* [TASKS TO CARRY OUT]:
**A.** Name the churches that filed the lawsuit against FEMA, according to the text on the FEMA lawsuit.
**B.** In the text on the FEMA lawsuit, which Supreme Court ruling is FEMA's policy said to defy?

* [TEXT SEGMENT]:
------------------------------
Harvest Family Church, Hi-Way Tabernacle and Rockport First Assembly of God filed a lawsuit against FEMA in September for denying them disaster aid. Over the past several weeks, these three churches—and many others—have applied for FEMA aid and were told that they are not eligible. Today, represented by Becket, the churches went to federal district court in Houston, arguing that FEMA's discriminatory policy puts churches at the back of the line for aid, in violation of the First Amendment.

"If the church was on fire, a fire truck would come to their aid. If there was a medical emergency, an ambulance would come to their aid," said Daniel Blomberg, counsel at Becket, the nonprofit law firm representing the three churches. "A natural disaster should be no different. These three churches helped their communities without discrimination, and FEMA should do the same." (watch his full statement live from the courthouse.)

Houses of worship were among the first to respond in Hurricane Harvey's aftermath, and they continue to provide aid to their communities as they rebuild. Yet FEMA continues to discriminate against churches while at the same time using their buildings as relief staging centers. Its discriminatory policy defies the recent Supreme Court ruling in Trinity Lutheran v. Comer that protects the right of religious organizations to participate in widely available programs on equal footing with secular organizations.

"Our message to FEMA is this: Don't mess with Texas churches," said Blomberg. "FEMA has senselessly excluded churches long enough. We hope the Court will quickly put an end to FEMA's discriminatory policy."

The hearing took place in the Houston federal court, and a ruling is expected in the coming month.
------------------------------
* [MATERIAL SHOWN]:
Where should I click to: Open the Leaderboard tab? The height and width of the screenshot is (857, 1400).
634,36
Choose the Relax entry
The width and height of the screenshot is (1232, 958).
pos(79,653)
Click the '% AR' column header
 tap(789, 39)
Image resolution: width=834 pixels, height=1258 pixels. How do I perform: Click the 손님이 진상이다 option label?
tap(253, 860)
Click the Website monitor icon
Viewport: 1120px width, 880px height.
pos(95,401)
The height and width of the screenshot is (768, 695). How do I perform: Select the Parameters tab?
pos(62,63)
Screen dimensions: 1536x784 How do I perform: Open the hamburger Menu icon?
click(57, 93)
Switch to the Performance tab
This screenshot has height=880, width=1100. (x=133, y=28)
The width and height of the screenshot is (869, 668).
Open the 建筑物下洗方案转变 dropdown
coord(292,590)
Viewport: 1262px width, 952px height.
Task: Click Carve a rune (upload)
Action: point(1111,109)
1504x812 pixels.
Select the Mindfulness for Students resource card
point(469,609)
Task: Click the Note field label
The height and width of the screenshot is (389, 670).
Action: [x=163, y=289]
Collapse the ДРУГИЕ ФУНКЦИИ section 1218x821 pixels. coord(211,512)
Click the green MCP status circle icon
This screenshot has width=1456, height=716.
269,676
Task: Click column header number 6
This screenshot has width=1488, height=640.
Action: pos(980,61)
------------------------------
* [ANSWERS FOR THE TASKS]:
**A.** Harvest Family Church, Hi-Way Tabernacle, Rockport First Assembly of God

**B.** Trinity Lutheran v. Comer